営業現場の変化は、販売活動ではなく、顧客の購買活動から起きているということを、忘れてはいけません。あなたはモノやサービスを売るのではなく、顧客の購買活動を支援するのです。そうして、その先には、顧客の成功体験を創造する役目を負うのです。この点を捉え直すことから始めてみましょう。

顧客のビジネスの変化、そしてそれを取り巻く環境の変化、情報化、などなどさまざまな変化の要因が重なって、顧客との関係性が絶えず変化をしています。唯一変わらないのが、顧客は成功を求めているということです。

Customer Satisfaction(顧客満足)から、Customer Success(顧客成功)へ

監修者あとがき(リブ・コンサルティング/権田和士)

B2B営業をオーセンティックに捉えて、しまうと、こうした変化に対応することができずに、まったく見向きもされない時代になっているのです。

  • 顧客先で、購買に関わる「全員を追跡し、説得する営業」をしても、ありふれた契約しか取れないし、
  • 専門家ならではの優れた提案もまた、ライバル会社の値引きには勝てないし、
  • 顧客の興味をひくコンテンツをどんなに量産しても、成約率はあがりません。

=== データ抜粋 ===
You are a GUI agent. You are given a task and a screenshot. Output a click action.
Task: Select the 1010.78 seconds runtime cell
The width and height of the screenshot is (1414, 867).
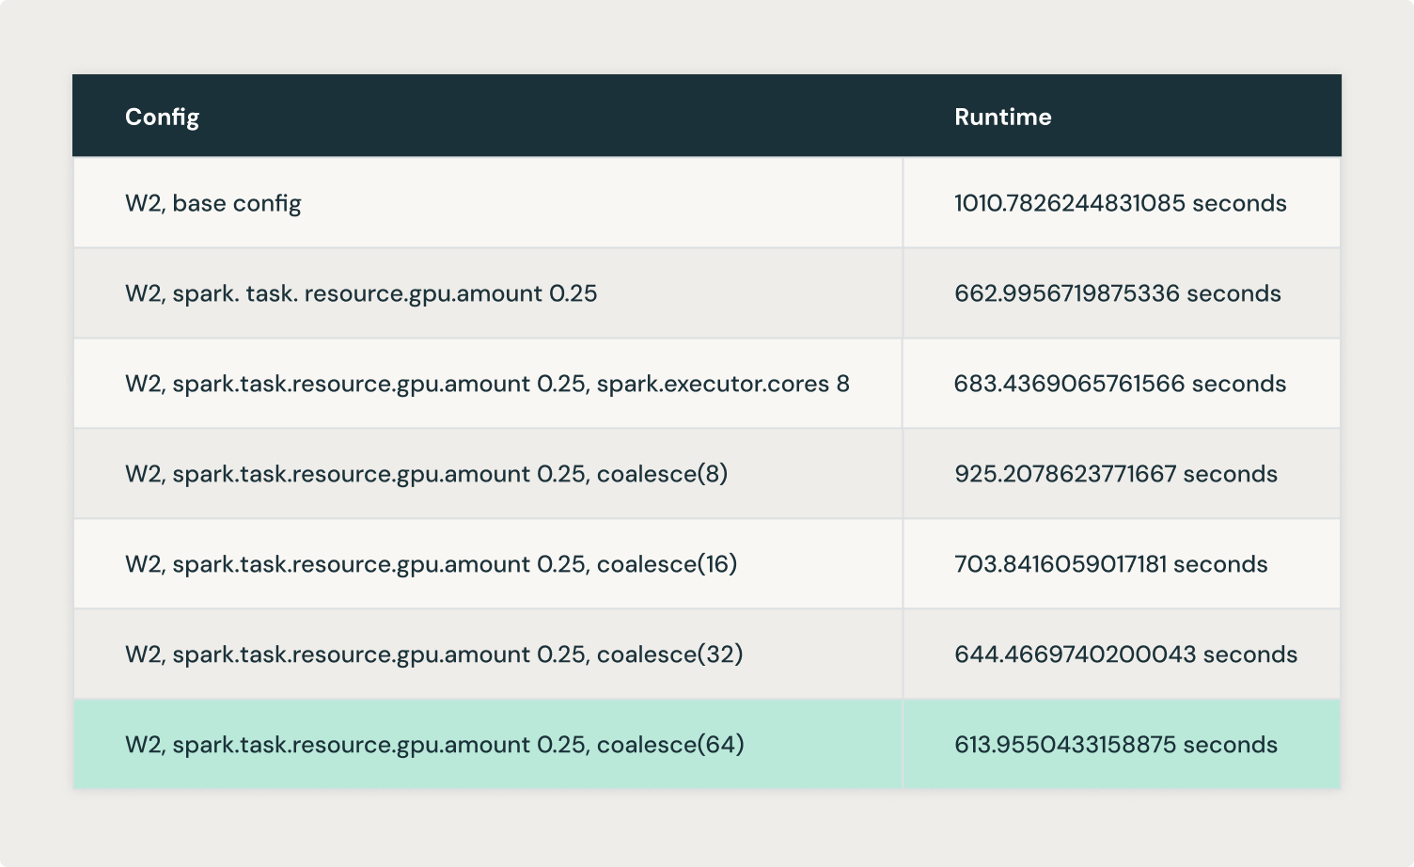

=== 設定課題 ===
B2B営業と顧客の成功について述べた文章を、最後の文のあとから書き継いでください。

=== 最終結果 ===
また、コンテンツで見込み客を集めようと言うアプローチも古くなっています。なぜなら、月並みな文章を大量に書くことでは、競合差別化することが困難な上、得意先にも当社ビジネスの核心を実感を伴って伝達することは、難しいでしょう。

顧客の立場になってみれば当然なのですが、顧客にとって導入ドライバーになりうる情報と、それ以外は、異なるのです。

ドライバーの影響度を調べると、

  • 顧客のビジネス上のニーズや課題について新しい情報を教える・・0.446(◎)
  • なぜ行動を起こすべきかについて、説得力ある理由を顧客に提供する・・0.302(◎)
  • 専門家の視点/スマートな視点を示す・・0.013(×)
  • わかりやすい・・-0.047(×)
  • 興味深い事実やエピソードを含む・・-0.096(×)
  • 利用しやすい/すぐに見つかる・・-0.132(×)

という結果が見られました。

顧客は、自分のビジネス上のニーズあるいは課題について新しく提示され、かつ、なぜ今すぐに行動すべきかについて説得力をもってアプローチしてきてほしいのです。

カスタマーサクセスの視点をもって、B2B営業の手法をすべて作り直す必要があります。具体的には、「誰」を狙うのかを考え、そのターゲットを巻き込みながら「何」を伝えていくべきか、事前に検討すべきです。

「誰」を狙うべきか!?

一般的なB2B購買に関わる3000人以上の関係者に尋ねたところ、購買決定に正式に関わる人数は平均で5.4人になる、と顧客自身が答えている。

第1章 顧客コンセンサスの「暗部」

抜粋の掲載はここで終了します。